INSTRUÇÕES =
1/ No texto sobre pessoas intersexuais, a que se refere o "I" da sigla LGBTQIA+?
2/ Repita o trecho do texto sobre pessoas intersexuais que começa em "Essas características podem" e termina em "à integridade física.".

TRECHO DO TEXTO =
========================================
O "I" DA SIGLA LGBTQIA+ E O REGISTRO CIVIL DE CRIANÇAS INTERSEXUAIS
Muitos não sabem, mas o "I" da sigla LGBTQIA+ refere-se às pessoas intersexuais. Pessoas intersexuais são aquelas que nascem com características que não se enquadram nas definições típicas de corpos femininos ou masculinos, isso seja por suas anatomias sexuais, órgãos reprodutivos, padrões hormonais e/ou padrões cromossômicos.
O termo "hermafrodita" há muito não é mais utilizado para se referir às pessoas intersexo, tanto por ser considerado estigmatizante, quanto por ser cientificamente inadequado, pois há diversas causas diferentes para a intersexualidade.
Essas características podem ser aparentes já no nascimento ou desenvolvidas no decorrer da vida, como no surgimento da puberdade, de maneira que, muitas vezes, as pessoas intersexo podem nem mesmo saber que o são. Inclusive, ter variadas orientações sexuais com identidade de gênero.
Em razão dessas características, pessoas intersexuais enfrentam estigmas resultantes de discriminação e ignorância da sociedade, e que podem ocorrer até mesmo em consultórios médicos. Esse preconceito resulta em violações de direitos básicos, como o direito à saúde e à integridade física.
========================================
DADOS FORNECIDOS =

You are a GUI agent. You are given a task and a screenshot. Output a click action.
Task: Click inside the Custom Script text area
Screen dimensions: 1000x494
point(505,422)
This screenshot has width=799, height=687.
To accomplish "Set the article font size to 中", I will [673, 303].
========================================
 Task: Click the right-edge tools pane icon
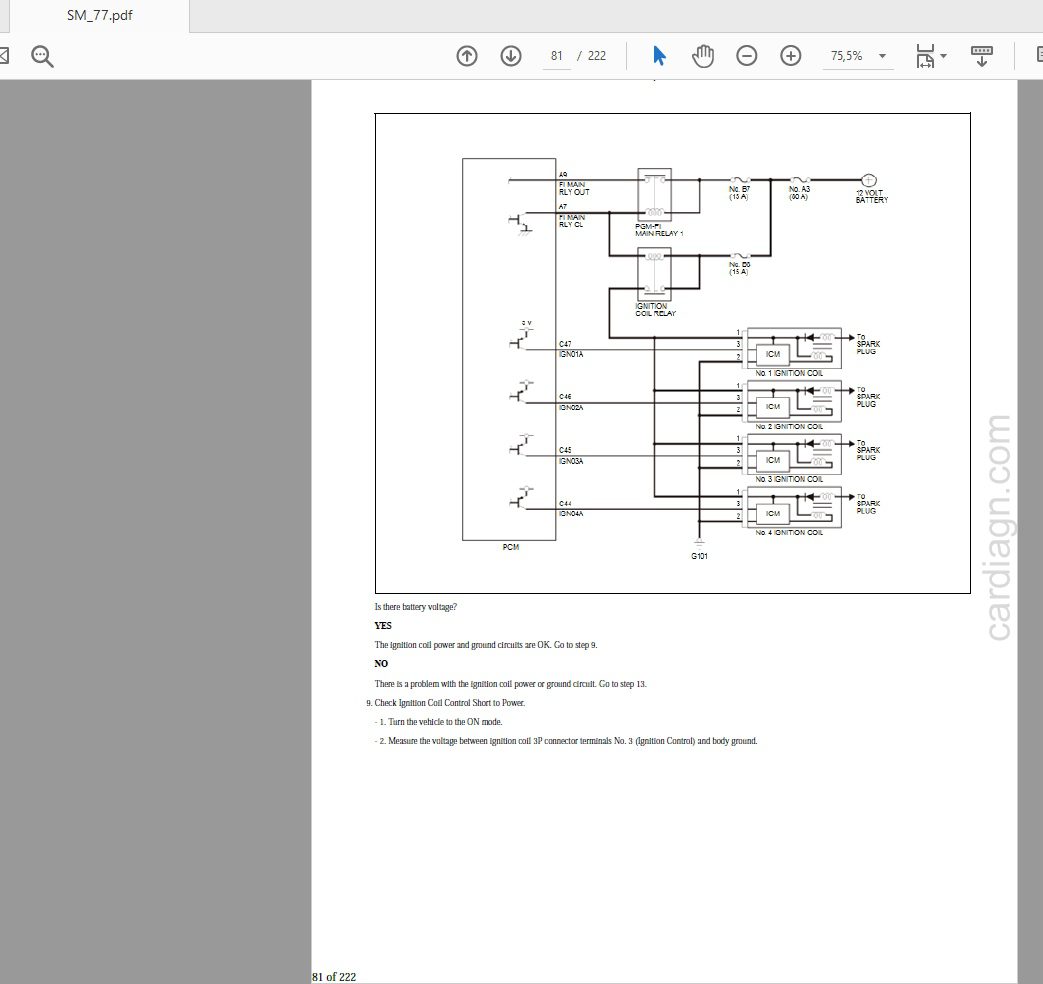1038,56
========================================
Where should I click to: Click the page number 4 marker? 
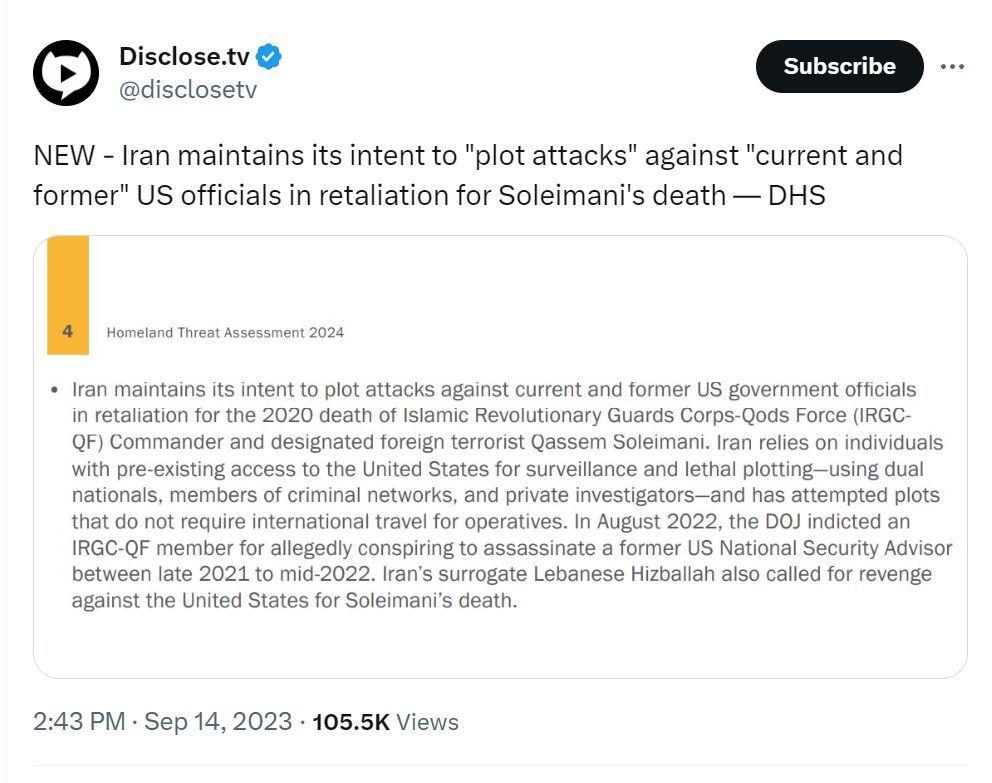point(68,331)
========================================
RESPOSTAS =
1/ Refere-se às pessoas intersexuais.

2/
Essas características podem ser aparentes já no nascimento ou desenvolvidas no decorrer da vida, como no surgimento da puberdade, de maneira que, muitas vezes, as pessoas intersexo podem nem mesmo saber que o são. Inclusive, ter variadas orientações sexuais com identidade de gênero.
Em razão dessas características, pessoas intersexuais enfrentam estigmas resultantes de discriminação e ignorância da sociedade, e que podem ocorrer até mesmo em consultórios médicos. Esse preconceito resulta em violações de direitos básicos, como o direito à saúde e à integridade física.